Australia missing campers: Pilot accused of murders remanded in custody
AGENCY: NOV. 28 – A commercial airline pilot has been accused of murdering two elderly campers who went missing in Australia 20 months ago. Greg Lynn, 55, was arrested on Monday night after police helicopters descended on his campsite in Victoria. He was charged with murdering Russell Hill, 74, and Carol Clay, 73. There has been no trace of the pair since March last year.
On Friday, Mr. Lynn was remanded in custody to face court next year. He was stood down as a pilot by Jetstar – a budget airline owned by Qantas – shortly after his arrest.
The disappearance of Mr. Hill and Ms. Clay from the Victorian Alpine National Park sparked one of the state’s largest missing person investigations.
Police allege they were murdered on 20 March, according to court documents reported by The Age newspaper. They had used a high-frequency radio to call a friend earlier that day. During the call, the pair said they were setting up camp in the Wonnangatta Valley.

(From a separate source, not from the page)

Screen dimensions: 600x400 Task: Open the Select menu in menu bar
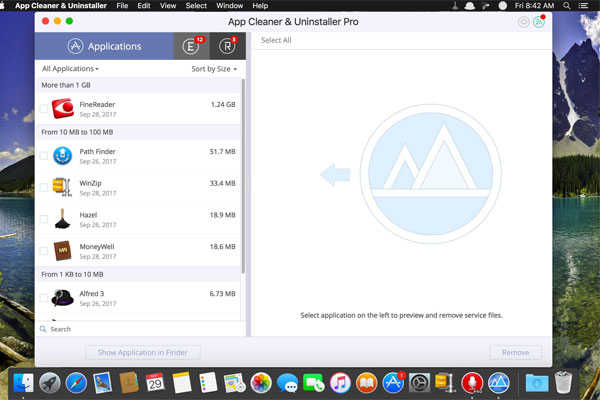[196, 6]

Passers-by found their campsite destroyed by fire the next day. “Our efforts to locate the remains of Russell and Carol will continue,” Victoria Police Assistant Commissioner Bob Hill said on Thursday.

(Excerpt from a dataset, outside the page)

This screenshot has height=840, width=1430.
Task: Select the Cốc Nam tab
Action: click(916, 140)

The campsite where Mr. Lynn was arrested is about 55km (34 miles) from where the pair went missing. Police have conducted several extensive searches of the Victorian Alpine National Park since their disappearance, looking for clues in the rugged terrain. The families of the missing pair have also issued appeals for information in recent months.
“It’s really hard. It’s not getting any better not knowing. It’s just unknown – he just disappeared and you’re just stuck in the middle,” said Mr. Hill’s daughter, Debbie, last month. Ms. Clay’s sister, Jill, said: “We need to know what happened and we need to know where their bodies are so we can put them to rest.”
Three other people have gone missing in the Victorian Alps in the past decade, but none is suspected to have met with foul play. Mr. Hill knew the area well from frequent visits and work decades ago as a logger, local media reported.